Reason not to be a tiny alligator in Cuba: if found, you will be stuffed, whole, glued/sewn (it’s unclear, really) onto a purse bearing some other creature’s stretched-out skin, and sold for sixty bucks by a woman named Irene who makes hurricane jokes.
Reason to get a landline: you’ll get to press this baby to your ear and slide-dial each number individually and hear that satisfying little re-wind click every time the dial re-sets itself. Each phone call will come to feel like a little ceremony, celebrating the magic of telephone wires and long-or-any-distance contact. Which is what we’ve all been looking for all along, I suspect.
Reason to be a plaster duck: look at all the friends you’ve got.
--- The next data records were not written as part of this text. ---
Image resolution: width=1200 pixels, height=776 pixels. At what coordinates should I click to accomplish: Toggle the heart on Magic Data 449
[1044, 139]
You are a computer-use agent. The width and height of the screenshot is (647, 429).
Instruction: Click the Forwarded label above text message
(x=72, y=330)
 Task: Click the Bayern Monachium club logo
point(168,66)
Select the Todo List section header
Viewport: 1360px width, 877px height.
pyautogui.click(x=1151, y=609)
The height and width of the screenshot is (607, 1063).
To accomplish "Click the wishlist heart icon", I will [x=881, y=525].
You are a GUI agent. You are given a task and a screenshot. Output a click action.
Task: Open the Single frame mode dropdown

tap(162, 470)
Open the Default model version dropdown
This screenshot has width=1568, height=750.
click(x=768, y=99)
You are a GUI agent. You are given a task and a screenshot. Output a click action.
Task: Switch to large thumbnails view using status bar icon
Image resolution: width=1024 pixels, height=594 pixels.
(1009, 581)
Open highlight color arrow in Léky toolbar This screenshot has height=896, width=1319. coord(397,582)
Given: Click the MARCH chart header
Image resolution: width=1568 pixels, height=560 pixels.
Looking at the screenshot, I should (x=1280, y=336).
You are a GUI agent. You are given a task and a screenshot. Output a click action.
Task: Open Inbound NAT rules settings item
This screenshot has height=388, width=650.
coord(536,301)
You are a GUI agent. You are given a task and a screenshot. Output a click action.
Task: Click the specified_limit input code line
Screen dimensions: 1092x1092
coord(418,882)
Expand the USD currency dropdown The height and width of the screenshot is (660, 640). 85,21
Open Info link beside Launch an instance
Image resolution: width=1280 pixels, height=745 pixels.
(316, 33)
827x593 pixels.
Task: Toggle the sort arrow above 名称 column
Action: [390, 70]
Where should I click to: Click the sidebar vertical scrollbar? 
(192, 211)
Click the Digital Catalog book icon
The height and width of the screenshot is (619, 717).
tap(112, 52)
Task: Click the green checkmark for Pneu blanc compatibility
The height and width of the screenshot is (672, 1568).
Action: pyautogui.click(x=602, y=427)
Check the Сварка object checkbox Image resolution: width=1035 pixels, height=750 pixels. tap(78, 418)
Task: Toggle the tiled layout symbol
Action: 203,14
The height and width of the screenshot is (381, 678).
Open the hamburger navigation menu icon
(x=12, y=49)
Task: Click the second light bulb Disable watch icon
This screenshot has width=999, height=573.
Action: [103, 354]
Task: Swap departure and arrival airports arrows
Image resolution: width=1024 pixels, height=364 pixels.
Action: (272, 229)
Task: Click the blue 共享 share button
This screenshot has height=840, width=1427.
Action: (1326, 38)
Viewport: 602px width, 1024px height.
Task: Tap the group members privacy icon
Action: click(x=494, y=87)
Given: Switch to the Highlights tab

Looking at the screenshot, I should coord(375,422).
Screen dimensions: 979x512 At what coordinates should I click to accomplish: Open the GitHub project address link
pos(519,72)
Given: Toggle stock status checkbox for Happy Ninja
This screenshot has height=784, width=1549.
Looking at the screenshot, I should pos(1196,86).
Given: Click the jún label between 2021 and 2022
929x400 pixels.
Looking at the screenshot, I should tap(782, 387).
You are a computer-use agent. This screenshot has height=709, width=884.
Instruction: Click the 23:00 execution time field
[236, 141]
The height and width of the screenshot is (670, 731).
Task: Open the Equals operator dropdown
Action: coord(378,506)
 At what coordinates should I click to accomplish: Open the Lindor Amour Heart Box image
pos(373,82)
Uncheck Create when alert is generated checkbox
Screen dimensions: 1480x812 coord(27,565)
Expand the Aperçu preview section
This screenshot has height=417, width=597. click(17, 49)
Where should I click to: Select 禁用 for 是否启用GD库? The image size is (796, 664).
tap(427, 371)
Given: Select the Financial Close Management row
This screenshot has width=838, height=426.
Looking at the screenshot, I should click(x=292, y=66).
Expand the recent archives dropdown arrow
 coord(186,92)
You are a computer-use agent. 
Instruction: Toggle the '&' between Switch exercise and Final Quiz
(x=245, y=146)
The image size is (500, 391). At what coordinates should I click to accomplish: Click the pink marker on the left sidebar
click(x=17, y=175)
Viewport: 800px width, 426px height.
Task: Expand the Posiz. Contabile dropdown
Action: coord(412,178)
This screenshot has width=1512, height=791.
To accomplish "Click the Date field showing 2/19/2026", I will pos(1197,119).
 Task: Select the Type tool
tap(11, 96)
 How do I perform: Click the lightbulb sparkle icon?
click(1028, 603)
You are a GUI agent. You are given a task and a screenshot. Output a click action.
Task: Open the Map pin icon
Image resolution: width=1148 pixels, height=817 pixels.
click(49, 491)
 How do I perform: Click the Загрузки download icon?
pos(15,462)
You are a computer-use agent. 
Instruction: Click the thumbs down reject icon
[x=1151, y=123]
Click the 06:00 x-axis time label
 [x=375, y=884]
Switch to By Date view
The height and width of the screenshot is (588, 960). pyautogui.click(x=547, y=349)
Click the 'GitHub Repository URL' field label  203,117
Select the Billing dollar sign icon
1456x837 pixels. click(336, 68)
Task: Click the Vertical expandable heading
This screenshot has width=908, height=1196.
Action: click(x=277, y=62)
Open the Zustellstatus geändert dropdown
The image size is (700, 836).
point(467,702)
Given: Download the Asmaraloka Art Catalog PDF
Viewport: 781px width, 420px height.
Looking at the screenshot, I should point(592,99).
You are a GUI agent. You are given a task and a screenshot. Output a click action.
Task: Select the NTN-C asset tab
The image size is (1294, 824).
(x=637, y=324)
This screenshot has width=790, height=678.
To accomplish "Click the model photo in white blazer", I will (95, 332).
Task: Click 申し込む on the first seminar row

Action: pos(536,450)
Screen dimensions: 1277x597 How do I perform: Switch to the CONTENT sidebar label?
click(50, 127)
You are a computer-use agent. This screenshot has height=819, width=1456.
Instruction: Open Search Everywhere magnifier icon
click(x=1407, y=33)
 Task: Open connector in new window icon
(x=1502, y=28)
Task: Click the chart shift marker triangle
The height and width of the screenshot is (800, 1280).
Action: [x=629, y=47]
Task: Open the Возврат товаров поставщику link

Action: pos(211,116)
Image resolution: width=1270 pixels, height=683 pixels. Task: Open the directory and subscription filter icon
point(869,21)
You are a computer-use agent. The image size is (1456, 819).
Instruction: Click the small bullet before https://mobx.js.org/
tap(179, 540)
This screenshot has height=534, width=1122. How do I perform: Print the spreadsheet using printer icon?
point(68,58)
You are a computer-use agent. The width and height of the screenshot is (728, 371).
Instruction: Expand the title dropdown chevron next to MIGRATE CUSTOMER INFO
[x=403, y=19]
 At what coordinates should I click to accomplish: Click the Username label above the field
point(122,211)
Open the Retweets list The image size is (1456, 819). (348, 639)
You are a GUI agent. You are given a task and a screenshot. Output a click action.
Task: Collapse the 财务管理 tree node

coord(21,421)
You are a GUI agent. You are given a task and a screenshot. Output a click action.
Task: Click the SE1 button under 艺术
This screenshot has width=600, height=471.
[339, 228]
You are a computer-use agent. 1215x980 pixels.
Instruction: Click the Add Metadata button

You’re positively surrounded. And all you’ve got to do all day is sit there on that lavender tablecloth and absorb admiration-rays from passersby who will, no doubt, admire you fully and completely not only for your physical attributes, but also for your usefulness. Just think of all the things that could be put inside your carved-out back. Marbles. Hair items. Coins. Nuts. Tissues. Some sort of combination. You’ve got a bright future ahead of you, plaster hollow-backed ducks. Remember that when all your friends get bought-up and you’re the only one left on that cold lavender table-cloth at the open-air market.